Mesajı Okuyun
Old 05-03-2009, 05:09   #77
av.ilyasmeral

 
Varsayılan

Birçok arkadaşla hemfikir olduğum konu anayasayı değiştirmekle baştan yeni bir anayasa yapmanın aynı şey olmadığı hususudur. Baştan yeni bir anayasa yapmak devleti tüm organları ile yeniden dizayn etmek, temel hak ve özgürlüklere ilişkin esasları yeniden belirlemek; devlet ve toplumun yol haritasını değiştirmek anlamı taşıyacağı için adi anayasa değişikliği gibi görüp TBMM yapabilir demek mevcut mevzuat anlamında doğru olsa bile hukukun genel ilkeleri, demokratik teamüller, siyasi etik açısından doğru değildir. Anayasanın toptan değişmesinin hukuk düzeninde etkileri olacağı gibi siyasal, toplumsal, kültürel ve ekonomik hayatta kaçınılmaz etkileri ortaya çıkacaktır. Bu bağlamda toplumun içine sinmiş bir anayasa ortaya çıkması için en geniş düzeyde katılım sağlanmalıdır. Evet, TBMM'nin anayasayı toptan değiştirmesinin önünde hukuki bir engel yoktur. Fakat sadece mevzuata sadık kalınarak, siyasi tepki ve talepleri göz ardı ederek yapılan bir değişikliğin uzun ömürlü olmasını kimse bekleyemez. Anayasalar sadece hukuk metni değildir toplumsal ve siyasi hayatın düzenleyicisidir. Bu sebeple toptan yapılacak bir anayasa değişikliğini sadece yasama organının yapması hukuken doğru olsa bile, diğer demokratik ve toplumsal dinamikler açısından doğru değildir.

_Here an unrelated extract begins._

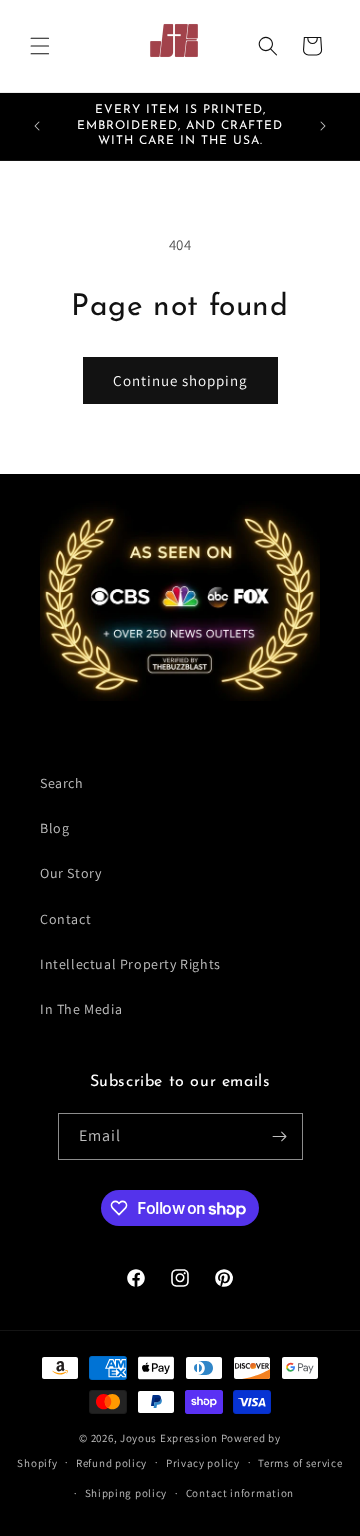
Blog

Peki, TBMM yapmayacaksa kim yapacak? Bazı arkadaşlar sadece anayasa hazırlamakla görevli bir kurula (TBMM dışındaki bir oluşuma meclis demek istemiyorum) oluşturulsun fikrini savunmakta fakat bu görüşü hem hukuki hem de siyasi açıdan doğru bulmuyorum. Anayasayı yapma görevinin TBMM dışında bir kurula verilmesi; meclisin en temel yetkisinin, yasama erkinin devri anlamı taşıyacağı için oluşturulan kurulun hazırlayacağı anayasa, hukuki meşruiyet sorunu taşıyacaktır. Zira yasama yetkisi devredilemez. Bu yetki münhasıran TBMM'ye aittir. Oluşturulan kurulun (anayasa hazırlamakla görevli meclis) hazırlayacağı anayasanın TBMM tarafından da onaylanmasını istemek ise anayasa hazırlamakla görevli kurula komisyon niteliği kazandırır. Zira TBMM, kuruldan gelecek olan metin üzerinde istediği değişikliği yapabilir. Bu durumda Anayasa değişikliğini oluşturulan kurul değil TBMM yapmış olacaktır.
Anayasanın 7. maddesinde değişiklik yaparak ve özel kanunla görevlendirilecek bir kurul oluşturmak ise mevcut yasama organının siyasi açıdan intiharı demek olur. Yasama organı kendi kendini şaibeli altına sokar. En asli yetkisini bile yapamayan bir parlamento görünümü verir. Yapacak olduğu diğer reform ve düzenlemelerde kamuoyuna karşı inandırıcılığını ve güvenilirliğini sağlayamaz Kaldı ki; çıkarılacak olan özel yasayı ve 7. madde de yapılacak değişikliği 05.06.2008 tarih ve 2008/116 karar sayılı Anayasa Mahkemesi kararı (Kamuoyunca türban kararı diye bilinen karar) ile birlikte düşündüğünüzde daha büyük hukuki sıkıntılar çıkabilir. Anayasa Mahkemesi 7. madde de yapılacak değişiklikle anayasa hazırlama görevinin yasama organı dışında başka bir kurula verilmesini değişmez maddelere ve başlangıç hükümlerine aykırı bularak iptal edebilir.
Kanaatimce mevcut yasama organından bağımsız olarak başka bir organ tarafından yeni bir anayasa yapmak; mevcut yasama organının tek başına anayasa yapması kadar demokratik sıkıntılara gebedir. Bu sebeple parlamentoyu süreçten koparmayacak bir yol formüle edilmelidir. Bir kısım arkadaşların bahsettiği en geniş katılımlı kurul oluşturulmalı. Fakat bu kurula kurucu meclis misyonu yüklenmemelidir. Oluşturulan kurulun hazırlayacağı metin hâlihazırdaki yasama organı için taslak oluşturmalı, yasama organı ise bu taslağa sadık kalacak şekilde yeniden anayasayı yapmalıdır.